Transizione energetica, economia circolare e adattamento ai cambiamenti climatici: sono questi i pilastri su cui si fondano le sfide e le azioni per rilanciare l’economia delle utility nel Mezzogiorno, messi oggi in evidenza a Bari, durante la presentazione del terzo Rapporto sud redatto da Utilitalia e Svimez.

Lo studio valuta gli impatti economici e occupazionali del settore delle utility (ambientale, idrico ed energetico) nelle regioni del sud. In particolare, le aziende attive nei servizi pubblici locali valgono il 2,1% del Pil del Mezzogiorno – contribuendo ad attivare 340mila posti di lavoro e valore aggiunto per 10 mld di euro –, raddoppiando al 4,2% considerando anche l’indotto.

Una realtà che è chiamata adesso a un nuovo salto di qualità, impiegando al meglio le ingenti risorse in arrivo dal Pnrr; guardando a un selezionato spettro di linee d’intervento nei settori idrico, ambientale ed energetico, il Rapporto sud si concentra in particolare su risorse Pnrr per 6,7 mld di euro.

«La filiera energia ambiente – spiega Luca Bianchi, dg Svimez – rappresenta già oggi un asset importante del sistema produttivo meridionale. Guardando alle nuove sfide del cambiamento climatico e della transizione ecologica, il settore delle utility meridionali può rappresentare il campo privilegiato di attuazione di politiche che incidano contemporaneamente sulla qualità del servizio per il cittadino e sulle prospettive di crescita sostenibile dell’area».

Il Sud Italia, del resto, ha il maggiore potenziale su scala nazionale di produzione da fonti rinnovabili (eolico e solare): la prima necessità che emerge dal rapporto è dunque quella di superare gli ostacoli alla realizzazione di nuovi impianti – che portino anche benefici tangibili per le comunità locali –, ad esempio tramite l’adozione di un testo unico per le autorizzazioni e il potenziamento delle relative strutture delle PA.

Anche sul fronte dell’economia circolare, oltre a promuovere strategie regionali e locali, è necessario soprattutto accelerare l’iter amministrativo e autorizzativo per contribuire a colmare il significativo deficit impiantistico esistente tra Nord e Sud, tenendo conto degli indirizzi forniti dal Programma nazionale di gestione dei rifiuti.

Tra le altre misure suggerite in quest’ambito spiccano l’estensione dell’ambito di applicazione dei sistemi di responsabilità estesa del produttore (anche a nuove tipologie di rifiuto e settori diversi, come l’idrico) e l’introduzione di meccanismi strutturali come i Certificati di efficienza economica circolare, che potrebbero incentivare efficienza impiantistica e recupero di materiale.

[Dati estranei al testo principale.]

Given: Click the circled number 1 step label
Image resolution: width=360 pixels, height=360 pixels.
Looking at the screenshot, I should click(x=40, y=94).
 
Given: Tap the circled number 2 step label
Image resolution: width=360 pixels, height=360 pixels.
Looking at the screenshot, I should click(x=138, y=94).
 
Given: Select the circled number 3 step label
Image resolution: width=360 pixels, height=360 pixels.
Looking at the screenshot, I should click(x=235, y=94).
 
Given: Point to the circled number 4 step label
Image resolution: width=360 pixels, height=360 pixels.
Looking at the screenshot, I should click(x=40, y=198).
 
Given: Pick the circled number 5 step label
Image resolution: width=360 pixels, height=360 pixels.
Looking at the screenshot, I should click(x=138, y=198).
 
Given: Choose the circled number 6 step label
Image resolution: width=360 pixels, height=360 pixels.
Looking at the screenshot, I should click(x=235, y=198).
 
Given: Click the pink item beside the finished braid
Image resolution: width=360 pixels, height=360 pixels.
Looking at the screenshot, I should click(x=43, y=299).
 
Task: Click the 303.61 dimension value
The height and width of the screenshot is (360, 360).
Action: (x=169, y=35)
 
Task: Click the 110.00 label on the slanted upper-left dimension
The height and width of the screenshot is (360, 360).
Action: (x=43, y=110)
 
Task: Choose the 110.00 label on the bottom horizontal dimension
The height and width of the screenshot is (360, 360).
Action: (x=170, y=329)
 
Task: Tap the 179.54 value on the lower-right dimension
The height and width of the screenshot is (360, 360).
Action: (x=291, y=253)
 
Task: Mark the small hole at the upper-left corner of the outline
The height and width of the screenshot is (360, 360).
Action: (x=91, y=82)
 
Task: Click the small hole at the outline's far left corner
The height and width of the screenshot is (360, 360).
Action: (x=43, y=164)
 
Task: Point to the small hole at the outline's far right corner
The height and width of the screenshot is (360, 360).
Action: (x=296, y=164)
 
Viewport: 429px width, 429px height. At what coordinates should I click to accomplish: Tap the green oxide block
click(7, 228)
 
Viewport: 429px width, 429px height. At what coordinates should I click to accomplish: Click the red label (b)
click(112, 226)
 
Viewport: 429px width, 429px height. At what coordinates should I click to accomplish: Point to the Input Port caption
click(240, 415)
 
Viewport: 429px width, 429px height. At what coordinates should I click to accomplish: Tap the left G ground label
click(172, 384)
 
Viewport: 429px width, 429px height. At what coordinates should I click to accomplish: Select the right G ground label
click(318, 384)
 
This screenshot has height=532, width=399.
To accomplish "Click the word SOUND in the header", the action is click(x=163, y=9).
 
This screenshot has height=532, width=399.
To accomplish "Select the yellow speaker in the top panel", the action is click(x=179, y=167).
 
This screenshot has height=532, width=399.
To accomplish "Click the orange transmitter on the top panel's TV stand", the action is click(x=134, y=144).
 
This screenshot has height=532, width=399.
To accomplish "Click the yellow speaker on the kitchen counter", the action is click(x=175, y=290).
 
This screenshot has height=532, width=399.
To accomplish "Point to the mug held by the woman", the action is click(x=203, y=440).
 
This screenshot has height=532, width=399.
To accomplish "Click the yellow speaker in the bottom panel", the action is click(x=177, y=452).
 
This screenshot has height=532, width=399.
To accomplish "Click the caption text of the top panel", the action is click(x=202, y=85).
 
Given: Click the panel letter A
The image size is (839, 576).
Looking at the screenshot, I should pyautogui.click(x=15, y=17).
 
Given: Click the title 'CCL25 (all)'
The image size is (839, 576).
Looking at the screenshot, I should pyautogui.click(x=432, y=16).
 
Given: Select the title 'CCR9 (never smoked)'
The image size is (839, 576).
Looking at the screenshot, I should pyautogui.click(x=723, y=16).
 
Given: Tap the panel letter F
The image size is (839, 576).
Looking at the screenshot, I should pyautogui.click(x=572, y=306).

«Ridurre il gap infrastrutturale del sud – aggiunge il presidente di Utilitalia, Filippo Brandolini – è indispensabile per consentire al paese di raggiungere gli obiettivi della transizione ecologica e contribuisce a tutelare i diritti dei cittadini ad usufruire di un servizio di qualità uniforme su tutto il territorio nazionale e, al contempo, può innescare una positiva dinamica di sviluppo economico e sociale».

Una riflessione valida in particolare nell’ambito del servizio idrico integrato, la cui gestione nelle regioni meridionali è spesso affidata agli enti locali le cosiddette “gestioni in economia” (al Sud sono 7,7 i milioni di cittadini serviti dagli enti locali) che hanno una scarsa capacità di investimento rispetto alle gestioni industriali (8 € per abitante, contro 56 euro per abitante nel 2021); la maggiore eccezione è rappresentata dall’Acquedotto pugliese, dove non a caso la gestione industriale ha portato a investire 80 euro procapite nell’ultimo anno.

Da questo punto di vista, il Rapporto suggerisce dunque l’utilità di garantire l’immediato trasferimento alle Regioni dell’esercizio delle funzioni in quei contesti in cui ancora operano le gestioni in economia nel servizio idrico.